Things I Can Control: Teaching Kids to Sort Their Worries
The Thought Sorter turns anxious spirals into a calm, tangible exercise. A simple technique any parent can try tonight.
Anxiety is fundamentally a feeling of a lack of control. When a young child faces a disruption—whether it is a big test at school, a fight with a friend, or moving to a new house—their mind often spins into a spiral of "What ifs."
Because young children are highly visual and concrete thinkers, telling them "Don't worry about it" doesn't help. They need to physically see their worries organized.
The Magic of Sorting
In cognitive behavioral therapy, one of the most powerful tools is teaching patients to separate their concerns. At Kidsquare, we gamified this psychological tool into an activity called The Thought Sorter.
Here is how it works. The child stands on a riverbank at night, and the worries arrive one at a time. There are three places a worry can go, and the scene gives each one its own element. A paper sky lantern, for the things nobody can control — you write it down and let it climb away.

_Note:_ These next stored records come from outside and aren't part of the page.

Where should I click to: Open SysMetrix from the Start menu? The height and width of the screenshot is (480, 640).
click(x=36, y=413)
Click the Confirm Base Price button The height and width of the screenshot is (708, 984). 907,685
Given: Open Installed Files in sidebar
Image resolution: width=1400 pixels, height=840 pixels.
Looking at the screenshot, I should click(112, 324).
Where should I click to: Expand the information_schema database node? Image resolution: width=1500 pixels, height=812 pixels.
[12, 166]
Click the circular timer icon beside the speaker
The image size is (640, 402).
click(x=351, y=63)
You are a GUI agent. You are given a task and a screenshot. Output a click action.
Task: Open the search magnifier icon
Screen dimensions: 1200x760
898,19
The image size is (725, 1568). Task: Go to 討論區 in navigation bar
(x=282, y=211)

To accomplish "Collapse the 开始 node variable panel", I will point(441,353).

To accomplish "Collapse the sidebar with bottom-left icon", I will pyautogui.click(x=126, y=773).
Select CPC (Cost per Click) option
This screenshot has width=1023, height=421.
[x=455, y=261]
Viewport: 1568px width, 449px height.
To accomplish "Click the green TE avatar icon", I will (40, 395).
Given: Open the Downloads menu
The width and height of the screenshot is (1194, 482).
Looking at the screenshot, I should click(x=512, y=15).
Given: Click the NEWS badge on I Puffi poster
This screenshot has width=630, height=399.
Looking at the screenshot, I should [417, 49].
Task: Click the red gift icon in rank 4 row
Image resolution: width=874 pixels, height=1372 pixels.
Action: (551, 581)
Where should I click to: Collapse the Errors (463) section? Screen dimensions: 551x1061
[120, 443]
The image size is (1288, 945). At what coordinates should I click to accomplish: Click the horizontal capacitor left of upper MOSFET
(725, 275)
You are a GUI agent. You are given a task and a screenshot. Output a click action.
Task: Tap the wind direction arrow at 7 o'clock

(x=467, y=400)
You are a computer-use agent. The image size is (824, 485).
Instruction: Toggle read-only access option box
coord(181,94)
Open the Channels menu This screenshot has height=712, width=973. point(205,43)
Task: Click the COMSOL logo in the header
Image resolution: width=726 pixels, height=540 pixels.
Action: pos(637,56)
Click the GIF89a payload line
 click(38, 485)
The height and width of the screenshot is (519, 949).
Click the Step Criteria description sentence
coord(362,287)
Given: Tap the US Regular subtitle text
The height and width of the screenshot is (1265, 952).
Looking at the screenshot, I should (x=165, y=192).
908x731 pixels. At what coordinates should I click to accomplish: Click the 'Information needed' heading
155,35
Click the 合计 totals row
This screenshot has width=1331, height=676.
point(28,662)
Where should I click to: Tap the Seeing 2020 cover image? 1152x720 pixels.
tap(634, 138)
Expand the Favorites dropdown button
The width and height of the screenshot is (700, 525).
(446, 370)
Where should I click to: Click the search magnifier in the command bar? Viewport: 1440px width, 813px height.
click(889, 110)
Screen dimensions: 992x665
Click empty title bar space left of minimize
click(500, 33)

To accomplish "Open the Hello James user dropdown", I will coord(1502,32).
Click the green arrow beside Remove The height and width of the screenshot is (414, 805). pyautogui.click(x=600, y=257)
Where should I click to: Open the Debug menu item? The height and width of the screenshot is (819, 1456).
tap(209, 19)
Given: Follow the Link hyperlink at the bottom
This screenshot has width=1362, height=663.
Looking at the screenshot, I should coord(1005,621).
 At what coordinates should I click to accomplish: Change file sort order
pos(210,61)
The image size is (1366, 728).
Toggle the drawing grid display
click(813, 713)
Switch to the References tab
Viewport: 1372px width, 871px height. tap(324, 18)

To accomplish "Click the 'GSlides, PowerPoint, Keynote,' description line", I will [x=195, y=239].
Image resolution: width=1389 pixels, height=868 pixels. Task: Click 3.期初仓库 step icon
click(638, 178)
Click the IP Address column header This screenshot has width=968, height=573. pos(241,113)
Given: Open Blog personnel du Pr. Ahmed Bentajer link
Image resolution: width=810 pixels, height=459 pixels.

A wooden box on the ground, for the things that are entirely theirs — heavy, planted, and going nowhere, because those are the ones worth doing something about. And between them, floating on the river, a paper boat.
The ring everybody forgets
Most versions of this exercise have two buckets, and we built ours that way too, at first. It was a half-truth, and the half we left out was the one that mattered.
Tell a child "you cannot control whether your friend forgives you" and you have said something true and completely useless. What they hear is: nothing I do matters. That is not acceptance — it is helplessness, and a two-bucket game will cheerfully teach it. The honest sentence is longer: you cannot control it, but how you apologise changes the odds.
So the boat. You can fold it, you can aim it, you can push it off — and then the river has it. Not powerless, not in charge. It is the only object we could find that says both of those things at the same time, and it is where a child's agency actually lives.
- What grade I will get on the test? → Cannot Control.
- How many times I practice my spelling words? → Can Control.
- If it rains on my birthday? → Cannot Control.
- Taking a deep breath when I feel sad? → Can Control.
The Immediate Relief
Letting go and holding on have to LOOK different, or a child learns nothing from doing them. So an uncontrollable worry does not go into a bucket and sit there — it is written on the lantern, and the lantern is released, and the child watches it climb away until it is one more small light among the stars. It does not come back. Meanwhile the box on the bank stays exactly where it is, heavy and lit and full, because those worries are not supposed to float away: those are the ones worth every bit of the child's energy.
You don't need the app to start this tonight. The next time your child is caught in an anxious spiral, grab two pieces of paper, draw two circles, and start sorting together. It is a lifelong coping mechanism disguised as a simple game.
The Worry Lantern
Sort the worries one at a time. The ones nobody can control go into a lantern and up into the sky. The ones that are entirely yours stay in the box, to act on. And the ones you can tilt but not decide go into the boat: do your part, and let the river carry the rest.
Rather do it on paper tonight?
Please do — honestly, the paper version works better, because your child's own hand does the writing. All you need is paper and a pencil.
- 1Have your child say one worry at a time, and write each on its own small slip of paper.
- 2Ask one question: “Is there anything you could do about this?” Don't answer for them — wait.
- 3Fold the ones they can't control into a lantern or a paper plane, put them in a “let go” box, close the lid, and move it away.
- 4Stick the ones they CAN control on the fridge, and work out together what tomorrow's first step is.
- 5Close with one sentence: “What isn't in our hands was never ours to carry.”